→ WHAT THE TASK ASKS: Word for word, transcribe all the entries shown below.

→ PROVIDED ENTRIES:
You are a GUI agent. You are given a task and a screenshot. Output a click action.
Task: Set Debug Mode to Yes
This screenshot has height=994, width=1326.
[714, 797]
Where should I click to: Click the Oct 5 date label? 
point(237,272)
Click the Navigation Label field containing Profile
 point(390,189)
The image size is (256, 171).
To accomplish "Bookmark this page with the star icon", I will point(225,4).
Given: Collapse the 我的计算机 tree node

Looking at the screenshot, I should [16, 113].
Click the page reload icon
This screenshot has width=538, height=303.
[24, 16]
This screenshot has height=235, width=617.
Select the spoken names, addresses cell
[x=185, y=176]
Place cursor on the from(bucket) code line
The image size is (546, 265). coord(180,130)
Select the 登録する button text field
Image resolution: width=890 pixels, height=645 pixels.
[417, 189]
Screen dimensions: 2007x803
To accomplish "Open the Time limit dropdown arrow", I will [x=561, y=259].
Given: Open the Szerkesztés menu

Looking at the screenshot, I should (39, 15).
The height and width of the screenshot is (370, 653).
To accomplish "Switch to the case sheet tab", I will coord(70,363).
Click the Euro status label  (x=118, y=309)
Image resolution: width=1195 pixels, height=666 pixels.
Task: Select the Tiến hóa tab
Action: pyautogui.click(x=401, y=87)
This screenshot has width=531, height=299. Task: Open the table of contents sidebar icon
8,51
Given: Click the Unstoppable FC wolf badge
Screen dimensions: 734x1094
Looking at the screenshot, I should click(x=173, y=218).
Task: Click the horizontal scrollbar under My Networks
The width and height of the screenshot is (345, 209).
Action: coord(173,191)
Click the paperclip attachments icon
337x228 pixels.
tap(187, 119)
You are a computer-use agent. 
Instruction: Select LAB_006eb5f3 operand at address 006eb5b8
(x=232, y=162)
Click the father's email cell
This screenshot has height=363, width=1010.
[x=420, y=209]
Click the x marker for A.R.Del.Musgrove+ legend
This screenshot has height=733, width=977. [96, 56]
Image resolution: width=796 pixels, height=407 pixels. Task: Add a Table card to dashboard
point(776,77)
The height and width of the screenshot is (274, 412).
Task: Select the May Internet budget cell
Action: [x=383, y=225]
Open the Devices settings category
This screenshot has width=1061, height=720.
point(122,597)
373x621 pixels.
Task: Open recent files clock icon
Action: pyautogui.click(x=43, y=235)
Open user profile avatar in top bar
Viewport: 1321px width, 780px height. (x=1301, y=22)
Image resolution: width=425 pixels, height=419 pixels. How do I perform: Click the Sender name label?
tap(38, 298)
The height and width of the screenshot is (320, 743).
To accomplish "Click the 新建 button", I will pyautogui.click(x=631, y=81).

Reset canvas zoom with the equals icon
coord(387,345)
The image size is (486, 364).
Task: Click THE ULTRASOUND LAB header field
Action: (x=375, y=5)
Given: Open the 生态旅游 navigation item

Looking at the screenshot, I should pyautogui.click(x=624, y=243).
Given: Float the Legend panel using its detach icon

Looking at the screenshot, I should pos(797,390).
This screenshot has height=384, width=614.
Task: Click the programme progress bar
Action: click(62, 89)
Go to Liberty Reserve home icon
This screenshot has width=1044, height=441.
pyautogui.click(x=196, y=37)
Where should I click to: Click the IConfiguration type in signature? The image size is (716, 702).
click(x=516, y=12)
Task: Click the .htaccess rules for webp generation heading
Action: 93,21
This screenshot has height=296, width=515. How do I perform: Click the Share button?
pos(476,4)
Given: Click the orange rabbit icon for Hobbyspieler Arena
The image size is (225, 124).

→ ANSWER FOR THIS EXERCISE:
You are a GUI agent. You are given a task and a screenshot. Output a click action.
Task: Set Debug Mode to Yes
This screenshot has height=994, width=1326.
[714, 797]
Where should I click to: Click the Oct 5 date label? 
point(237,272)
Click the Navigation Label field containing Profile
 point(390,189)
The image size is (256, 171).
To accomplish "Bookmark this page with the star icon", I will point(225,4).
Given: Collapse the 我的计算机 tree node

Looking at the screenshot, I should [16, 113].
Click the page reload icon
This screenshot has width=538, height=303.
[24, 16]
This screenshot has height=235, width=617.
Select the spoken names, addresses cell
[x=185, y=176]
Place cursor on the from(bucket) code line
The image size is (546, 265). coord(180,130)
Select the 登録する button text field
Image resolution: width=890 pixels, height=645 pixels.
[417, 189]
Screen dimensions: 2007x803
To accomplish "Open the Time limit dropdown arrow", I will [x=561, y=259].
Given: Open the Szerkesztés menu

Looking at the screenshot, I should (39, 15).
The height and width of the screenshot is (370, 653).
To accomplish "Switch to the case sheet tab", I will coord(70,363).
Click the Euro status label  (x=118, y=309)
Image resolution: width=1195 pixels, height=666 pixels.
Task: Select the Tiến hóa tab
Action: pyautogui.click(x=401, y=87)
This screenshot has width=531, height=299. Task: Open the table of contents sidebar icon
8,51
Given: Click the Unstoppable FC wolf badge
Screen dimensions: 734x1094
Looking at the screenshot, I should click(x=173, y=218).
Task: Click the horizontal scrollbar under My Networks
The width and height of the screenshot is (345, 209).
Action: coord(173,191)
Click the paperclip attachments icon
337x228 pixels.
tap(187, 119)
You are a computer-use agent. 
Instruction: Select LAB_006eb5f3 operand at address 006eb5b8
(x=232, y=162)
Click the father's email cell
This screenshot has height=363, width=1010.
[x=420, y=209]
Click the x marker for A.R.Del.Musgrove+ legend
This screenshot has height=733, width=977. [96, 56]
Image resolution: width=796 pixels, height=407 pixels. Task: Add a Table card to dashboard
point(776,77)
The height and width of the screenshot is (274, 412).
Task: Select the May Internet budget cell
Action: [x=383, y=225]
Open the Devices settings category
This screenshot has width=1061, height=720.
point(122,597)
373x621 pixels.
Task: Open recent files clock icon
Action: pyautogui.click(x=43, y=235)
Open user profile avatar in top bar
Viewport: 1321px width, 780px height. (x=1301, y=22)
Image resolution: width=425 pixels, height=419 pixels. How do I perform: Click the Sender name label?
tap(38, 298)
The height and width of the screenshot is (320, 743).
To accomplish "Click the 新建 button", I will pyautogui.click(x=631, y=81).

Reset canvas zoom with the equals icon
coord(387,345)
The image size is (486, 364).
Task: Click THE ULTRASOUND LAB header field
Action: (x=375, y=5)
Given: Open the 生态旅游 navigation item

Looking at the screenshot, I should pyautogui.click(x=624, y=243).
Given: Float the Legend panel using its detach icon

Looking at the screenshot, I should pos(797,390).
This screenshot has height=384, width=614.
Task: Click the programme progress bar
Action: click(62, 89)
Go to Liberty Reserve home icon
This screenshot has width=1044, height=441.
pyautogui.click(x=196, y=37)
Where should I click to: Click the IConfiguration type in signature? The image size is (716, 702).
click(x=516, y=12)
Task: Click the .htaccess rules for webp generation heading
Action: 93,21
This screenshot has height=296, width=515. How do I perform: Click the Share button?
pos(476,4)
Given: Click the orange rabbit icon for Hobbyspieler Arena
The image size is (225, 124).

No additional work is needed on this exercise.